Unione Comuni: tutti contro Motzo

Macomer, la posizione dei sindaci dopo la rielezione di Succu a presidente

MACOMER. Se la partita tecnica giocatasi all’interno dell’Unione dei comuni del Marghine si è chiusa martedì con la rielezione di Antonio Succu a presidente dell’ente, da un punto di vista politico il caso sollevato dalla prima cittadina di Bolotana Annalisa Motzo non sembra essere affatto archiviato. Sono diverse infatti le sottolineature all’indomani dell’acquisizione del parere tecnico chiesto per dirimere la controversia sull’incompatibilità del sindaco macomerese posta sul tavolo da Annalisa Motzo. È praticamente un fronte unico quello che ha manifestato un certo sconcerto per il modus operandi della collega e che non nasconde l’esistenza di un problema politico. A dirlo esplicitamente è il sindaco di Silanus Gian Pietro Arca: «La forma vale quanto la sostanza – afferma – faccio rilevare che la collega Motzo ha sollevato l’incompatibilità dell’unico candidato alla presidenza al momento di procedere all’elezione, senza alcun preavviso e senza aver posto nessun dubbio in tal senso nella precedente riunione nella quale avevamo discusso della candidatura. Porre il dubbio è legittimo e se ci avesse informato avremmo rinviato la riunione e chiesto una verifica tecnica. Invece ha calato a sorpresa l’incompatibilità e poi è andata via dichiarando di non voler partecipare al voto. Non ci si comporta così dentro un contesto territoriale».
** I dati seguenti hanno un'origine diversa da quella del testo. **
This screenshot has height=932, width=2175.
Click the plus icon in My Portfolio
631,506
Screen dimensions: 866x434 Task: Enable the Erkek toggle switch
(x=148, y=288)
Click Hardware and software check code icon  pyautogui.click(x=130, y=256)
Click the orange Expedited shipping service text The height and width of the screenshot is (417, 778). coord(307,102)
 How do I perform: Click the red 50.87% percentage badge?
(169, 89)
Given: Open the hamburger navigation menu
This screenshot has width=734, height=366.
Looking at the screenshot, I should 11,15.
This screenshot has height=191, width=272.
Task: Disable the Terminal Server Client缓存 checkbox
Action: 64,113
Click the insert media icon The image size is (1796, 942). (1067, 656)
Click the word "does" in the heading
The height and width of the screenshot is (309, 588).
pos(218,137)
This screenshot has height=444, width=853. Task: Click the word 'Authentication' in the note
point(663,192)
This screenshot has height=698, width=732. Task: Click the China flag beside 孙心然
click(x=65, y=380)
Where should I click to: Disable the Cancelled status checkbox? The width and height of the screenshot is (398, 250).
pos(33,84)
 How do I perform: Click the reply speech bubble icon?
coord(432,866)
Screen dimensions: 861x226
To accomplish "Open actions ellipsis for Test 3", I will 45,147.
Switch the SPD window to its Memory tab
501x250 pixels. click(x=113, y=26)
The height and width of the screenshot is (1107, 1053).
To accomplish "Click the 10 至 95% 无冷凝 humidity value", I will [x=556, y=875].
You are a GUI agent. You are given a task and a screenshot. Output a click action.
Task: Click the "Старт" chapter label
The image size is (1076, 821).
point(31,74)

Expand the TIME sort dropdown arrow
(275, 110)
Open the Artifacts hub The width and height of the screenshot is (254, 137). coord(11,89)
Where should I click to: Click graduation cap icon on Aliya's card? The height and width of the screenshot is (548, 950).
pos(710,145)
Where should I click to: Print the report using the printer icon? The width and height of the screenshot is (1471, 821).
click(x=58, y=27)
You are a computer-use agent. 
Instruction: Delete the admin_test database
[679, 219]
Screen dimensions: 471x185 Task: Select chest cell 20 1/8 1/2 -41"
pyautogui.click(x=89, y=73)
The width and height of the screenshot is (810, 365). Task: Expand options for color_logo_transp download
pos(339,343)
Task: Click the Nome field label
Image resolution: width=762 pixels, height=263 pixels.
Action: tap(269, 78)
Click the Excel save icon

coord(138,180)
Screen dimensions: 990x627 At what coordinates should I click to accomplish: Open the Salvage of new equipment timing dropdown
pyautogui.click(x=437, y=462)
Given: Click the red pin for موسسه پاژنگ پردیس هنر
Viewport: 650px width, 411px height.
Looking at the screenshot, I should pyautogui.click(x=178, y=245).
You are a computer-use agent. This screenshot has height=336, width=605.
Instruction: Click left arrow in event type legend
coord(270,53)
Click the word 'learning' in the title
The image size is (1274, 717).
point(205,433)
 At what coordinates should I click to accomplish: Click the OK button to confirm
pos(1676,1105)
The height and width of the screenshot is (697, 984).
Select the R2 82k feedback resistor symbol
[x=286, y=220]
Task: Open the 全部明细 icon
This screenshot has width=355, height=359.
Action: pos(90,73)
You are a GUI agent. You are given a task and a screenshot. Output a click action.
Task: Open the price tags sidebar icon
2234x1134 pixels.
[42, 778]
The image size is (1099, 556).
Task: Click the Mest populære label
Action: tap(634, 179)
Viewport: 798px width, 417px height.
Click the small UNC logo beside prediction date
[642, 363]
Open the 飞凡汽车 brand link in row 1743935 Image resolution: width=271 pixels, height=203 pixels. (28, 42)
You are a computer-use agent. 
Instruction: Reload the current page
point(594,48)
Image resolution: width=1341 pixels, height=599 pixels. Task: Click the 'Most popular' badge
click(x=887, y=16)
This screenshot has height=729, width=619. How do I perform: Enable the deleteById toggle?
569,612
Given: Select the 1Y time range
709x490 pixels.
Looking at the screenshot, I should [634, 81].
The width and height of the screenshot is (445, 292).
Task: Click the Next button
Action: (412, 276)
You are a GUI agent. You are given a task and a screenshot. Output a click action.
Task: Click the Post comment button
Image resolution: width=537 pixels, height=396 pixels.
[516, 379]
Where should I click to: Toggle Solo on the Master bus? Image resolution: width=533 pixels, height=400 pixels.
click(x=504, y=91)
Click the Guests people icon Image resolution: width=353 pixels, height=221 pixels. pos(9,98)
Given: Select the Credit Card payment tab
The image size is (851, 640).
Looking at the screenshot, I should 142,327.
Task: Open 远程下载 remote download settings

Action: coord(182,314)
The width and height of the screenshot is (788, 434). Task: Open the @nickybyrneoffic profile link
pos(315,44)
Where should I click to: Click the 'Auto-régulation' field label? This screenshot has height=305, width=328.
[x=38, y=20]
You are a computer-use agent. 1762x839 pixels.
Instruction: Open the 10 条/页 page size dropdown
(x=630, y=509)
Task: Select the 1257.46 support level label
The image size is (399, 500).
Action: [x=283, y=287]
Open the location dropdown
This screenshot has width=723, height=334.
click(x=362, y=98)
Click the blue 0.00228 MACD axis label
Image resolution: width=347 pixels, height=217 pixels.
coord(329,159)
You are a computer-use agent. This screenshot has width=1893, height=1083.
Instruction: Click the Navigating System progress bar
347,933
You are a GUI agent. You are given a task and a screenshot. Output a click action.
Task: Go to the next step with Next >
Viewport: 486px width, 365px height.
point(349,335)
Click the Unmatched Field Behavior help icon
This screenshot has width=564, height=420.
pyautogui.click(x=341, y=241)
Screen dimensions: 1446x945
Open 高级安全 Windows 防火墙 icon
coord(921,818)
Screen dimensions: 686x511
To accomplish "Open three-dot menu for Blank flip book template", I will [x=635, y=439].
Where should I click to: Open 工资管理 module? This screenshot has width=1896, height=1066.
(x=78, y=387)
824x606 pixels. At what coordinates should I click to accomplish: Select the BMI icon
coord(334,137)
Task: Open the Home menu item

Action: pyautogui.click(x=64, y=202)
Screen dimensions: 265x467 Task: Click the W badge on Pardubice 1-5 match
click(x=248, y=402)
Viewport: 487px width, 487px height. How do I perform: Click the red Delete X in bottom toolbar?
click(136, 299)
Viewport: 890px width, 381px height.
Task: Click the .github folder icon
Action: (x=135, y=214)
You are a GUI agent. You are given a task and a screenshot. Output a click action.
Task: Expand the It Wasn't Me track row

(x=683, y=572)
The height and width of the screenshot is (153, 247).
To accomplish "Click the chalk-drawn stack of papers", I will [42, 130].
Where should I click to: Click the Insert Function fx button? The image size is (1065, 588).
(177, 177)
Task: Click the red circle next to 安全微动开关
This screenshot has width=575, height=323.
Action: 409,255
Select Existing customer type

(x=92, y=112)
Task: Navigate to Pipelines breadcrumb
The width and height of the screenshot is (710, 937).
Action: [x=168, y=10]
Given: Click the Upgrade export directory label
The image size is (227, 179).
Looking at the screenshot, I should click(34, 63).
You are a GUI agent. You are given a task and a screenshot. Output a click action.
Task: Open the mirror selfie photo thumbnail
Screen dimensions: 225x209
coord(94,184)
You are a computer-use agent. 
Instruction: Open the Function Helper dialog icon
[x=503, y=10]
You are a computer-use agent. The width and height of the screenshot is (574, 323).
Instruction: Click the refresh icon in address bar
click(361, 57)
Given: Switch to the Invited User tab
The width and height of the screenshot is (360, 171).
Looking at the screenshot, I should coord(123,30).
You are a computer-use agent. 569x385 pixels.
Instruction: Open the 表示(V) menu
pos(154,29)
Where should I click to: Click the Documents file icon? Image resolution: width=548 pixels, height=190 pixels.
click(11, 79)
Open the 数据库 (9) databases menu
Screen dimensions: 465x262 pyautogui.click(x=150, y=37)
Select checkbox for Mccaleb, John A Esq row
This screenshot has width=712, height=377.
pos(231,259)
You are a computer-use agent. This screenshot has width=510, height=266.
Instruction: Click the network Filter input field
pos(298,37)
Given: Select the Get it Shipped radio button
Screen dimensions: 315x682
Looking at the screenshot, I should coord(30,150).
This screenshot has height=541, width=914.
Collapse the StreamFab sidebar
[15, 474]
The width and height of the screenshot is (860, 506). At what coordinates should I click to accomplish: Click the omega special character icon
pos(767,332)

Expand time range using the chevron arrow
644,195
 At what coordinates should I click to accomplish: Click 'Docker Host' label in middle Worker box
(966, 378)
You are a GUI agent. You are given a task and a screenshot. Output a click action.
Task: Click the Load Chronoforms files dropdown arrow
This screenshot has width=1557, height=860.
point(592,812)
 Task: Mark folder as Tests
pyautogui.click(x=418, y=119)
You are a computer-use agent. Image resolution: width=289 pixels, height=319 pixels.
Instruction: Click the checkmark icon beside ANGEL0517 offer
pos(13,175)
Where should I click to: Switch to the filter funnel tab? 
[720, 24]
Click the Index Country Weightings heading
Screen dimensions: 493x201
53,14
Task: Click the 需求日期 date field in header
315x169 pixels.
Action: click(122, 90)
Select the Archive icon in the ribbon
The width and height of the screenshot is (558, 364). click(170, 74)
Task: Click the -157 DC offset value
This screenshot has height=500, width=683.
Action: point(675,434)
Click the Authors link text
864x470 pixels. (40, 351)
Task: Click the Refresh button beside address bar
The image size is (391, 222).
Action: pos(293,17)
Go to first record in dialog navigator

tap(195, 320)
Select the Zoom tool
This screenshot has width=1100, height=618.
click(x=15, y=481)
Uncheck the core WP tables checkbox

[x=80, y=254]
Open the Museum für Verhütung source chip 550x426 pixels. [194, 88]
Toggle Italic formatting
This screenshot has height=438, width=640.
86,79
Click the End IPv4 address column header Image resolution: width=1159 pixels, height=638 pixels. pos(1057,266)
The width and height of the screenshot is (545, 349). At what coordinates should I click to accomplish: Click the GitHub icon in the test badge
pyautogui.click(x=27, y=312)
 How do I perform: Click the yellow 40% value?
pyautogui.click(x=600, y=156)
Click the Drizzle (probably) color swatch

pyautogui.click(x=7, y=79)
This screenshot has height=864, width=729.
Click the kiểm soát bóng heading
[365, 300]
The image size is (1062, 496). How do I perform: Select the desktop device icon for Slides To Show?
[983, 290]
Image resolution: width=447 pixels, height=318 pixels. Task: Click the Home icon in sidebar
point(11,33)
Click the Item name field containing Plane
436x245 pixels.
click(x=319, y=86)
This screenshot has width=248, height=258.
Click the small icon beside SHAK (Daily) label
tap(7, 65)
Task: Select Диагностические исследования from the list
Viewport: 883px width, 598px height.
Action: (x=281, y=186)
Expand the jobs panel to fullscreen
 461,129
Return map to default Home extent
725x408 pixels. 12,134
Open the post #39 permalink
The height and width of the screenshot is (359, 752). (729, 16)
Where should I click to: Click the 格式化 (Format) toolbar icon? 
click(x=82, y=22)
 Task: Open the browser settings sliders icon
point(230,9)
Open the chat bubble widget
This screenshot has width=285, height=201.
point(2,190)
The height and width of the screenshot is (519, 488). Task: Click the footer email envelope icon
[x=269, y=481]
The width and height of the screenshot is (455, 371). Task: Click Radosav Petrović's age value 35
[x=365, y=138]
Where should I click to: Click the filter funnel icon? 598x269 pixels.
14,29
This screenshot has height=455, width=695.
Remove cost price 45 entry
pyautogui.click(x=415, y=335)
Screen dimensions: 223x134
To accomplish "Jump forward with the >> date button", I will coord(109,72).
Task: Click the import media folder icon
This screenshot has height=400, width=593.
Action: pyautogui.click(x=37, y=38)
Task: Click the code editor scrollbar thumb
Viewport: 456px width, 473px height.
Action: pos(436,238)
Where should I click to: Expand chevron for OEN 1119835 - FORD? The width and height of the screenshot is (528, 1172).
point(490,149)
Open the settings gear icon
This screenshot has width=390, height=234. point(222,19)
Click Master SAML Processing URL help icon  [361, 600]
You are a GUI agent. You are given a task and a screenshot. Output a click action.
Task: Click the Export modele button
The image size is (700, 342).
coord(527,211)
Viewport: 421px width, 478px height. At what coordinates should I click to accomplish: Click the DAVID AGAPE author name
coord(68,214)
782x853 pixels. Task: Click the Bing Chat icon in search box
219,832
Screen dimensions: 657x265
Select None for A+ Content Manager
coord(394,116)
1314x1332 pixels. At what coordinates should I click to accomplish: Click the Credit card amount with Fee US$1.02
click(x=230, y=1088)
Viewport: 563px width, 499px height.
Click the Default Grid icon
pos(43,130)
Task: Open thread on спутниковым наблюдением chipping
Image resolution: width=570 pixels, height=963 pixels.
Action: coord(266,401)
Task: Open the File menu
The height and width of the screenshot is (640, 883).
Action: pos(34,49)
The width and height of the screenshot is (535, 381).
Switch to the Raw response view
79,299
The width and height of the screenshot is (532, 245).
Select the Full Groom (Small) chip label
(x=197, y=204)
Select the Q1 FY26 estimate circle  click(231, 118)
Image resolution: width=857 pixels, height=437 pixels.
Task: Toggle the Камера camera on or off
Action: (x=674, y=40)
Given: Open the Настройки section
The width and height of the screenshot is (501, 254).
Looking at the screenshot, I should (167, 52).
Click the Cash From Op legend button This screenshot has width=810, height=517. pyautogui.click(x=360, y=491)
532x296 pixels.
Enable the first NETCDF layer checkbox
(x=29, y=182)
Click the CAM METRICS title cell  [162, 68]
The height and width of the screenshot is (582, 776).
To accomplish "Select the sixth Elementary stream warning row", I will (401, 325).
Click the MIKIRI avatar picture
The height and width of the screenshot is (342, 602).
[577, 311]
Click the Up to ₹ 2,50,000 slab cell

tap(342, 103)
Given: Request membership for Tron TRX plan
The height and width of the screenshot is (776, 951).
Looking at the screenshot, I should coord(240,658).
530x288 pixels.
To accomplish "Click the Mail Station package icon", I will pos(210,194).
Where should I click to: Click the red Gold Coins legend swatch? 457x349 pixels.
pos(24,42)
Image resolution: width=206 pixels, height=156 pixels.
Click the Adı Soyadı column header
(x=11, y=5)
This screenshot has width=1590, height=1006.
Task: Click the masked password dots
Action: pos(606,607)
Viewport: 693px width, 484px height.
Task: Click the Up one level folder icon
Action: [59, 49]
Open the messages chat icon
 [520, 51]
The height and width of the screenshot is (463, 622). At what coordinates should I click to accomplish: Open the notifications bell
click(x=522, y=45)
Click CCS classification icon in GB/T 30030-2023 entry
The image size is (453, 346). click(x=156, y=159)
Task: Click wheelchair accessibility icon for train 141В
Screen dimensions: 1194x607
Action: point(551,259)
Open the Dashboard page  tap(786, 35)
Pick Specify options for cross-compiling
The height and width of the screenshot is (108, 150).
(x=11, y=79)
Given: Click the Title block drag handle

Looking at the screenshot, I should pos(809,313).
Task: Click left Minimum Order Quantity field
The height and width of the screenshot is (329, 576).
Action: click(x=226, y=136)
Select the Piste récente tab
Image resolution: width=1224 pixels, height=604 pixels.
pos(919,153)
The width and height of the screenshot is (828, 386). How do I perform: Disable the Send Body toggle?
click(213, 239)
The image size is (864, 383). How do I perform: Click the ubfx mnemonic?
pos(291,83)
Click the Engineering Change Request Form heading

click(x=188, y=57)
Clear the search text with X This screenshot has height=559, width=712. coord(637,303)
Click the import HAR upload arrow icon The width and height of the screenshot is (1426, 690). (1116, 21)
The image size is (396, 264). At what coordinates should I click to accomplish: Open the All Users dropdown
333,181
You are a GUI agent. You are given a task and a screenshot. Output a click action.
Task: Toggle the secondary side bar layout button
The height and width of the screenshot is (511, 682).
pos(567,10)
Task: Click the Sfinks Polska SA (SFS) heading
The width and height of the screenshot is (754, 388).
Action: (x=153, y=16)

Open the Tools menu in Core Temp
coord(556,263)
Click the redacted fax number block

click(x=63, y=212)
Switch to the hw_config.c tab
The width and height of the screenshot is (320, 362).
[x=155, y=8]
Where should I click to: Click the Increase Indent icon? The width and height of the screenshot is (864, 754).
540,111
Sulle modalità di azione della sindaca bolotanese si era già espresso il presidente pro tempore Luigi Daga, eletto per non paralizzare l’ente dopo il passo indietro di Succu, definendo la mossa «un intervento a gamba tesa». Una posizione condivisa evidentemente anche dagli altri sindaci del Marghine: la sindaca di Birori Silvia Cadeddu ha voluto ribadire che la ricandidatura di Antonio Succu era stata concordata da tutti basandosi sul fatto che il presidente uscente era riuscito «a creare un’idea di territorio lavorando sulla concertazione e riuscendo a tenere unito il gruppo dei sindaci pur nelle discordanze». Marcella Chirra, prima cittadina di Lei, sottolinea che dentro l'Unione non esiste una maggioranza e una minoranza, ma un insieme di persone che lavorano per il bene del territorio: «Auspico che in futuro le eventuali osservazioni vengano analizzate insieme ai colleghi» è il commento serafico. Ad intervenire anche Rossana Ledda, vice sindaca di Macomer, che in un comunicato
scrive: «La sindaca di Bolotana ha scelto la politica del sospetto e dell’insinuazione, possibilmente con il botto. A che pro’? Non ho idea, ma senz’altro la sensazione comune è il tentato screditamento delle persone e forse la tendenza alla “disunione” dei Comuni». (g.s.)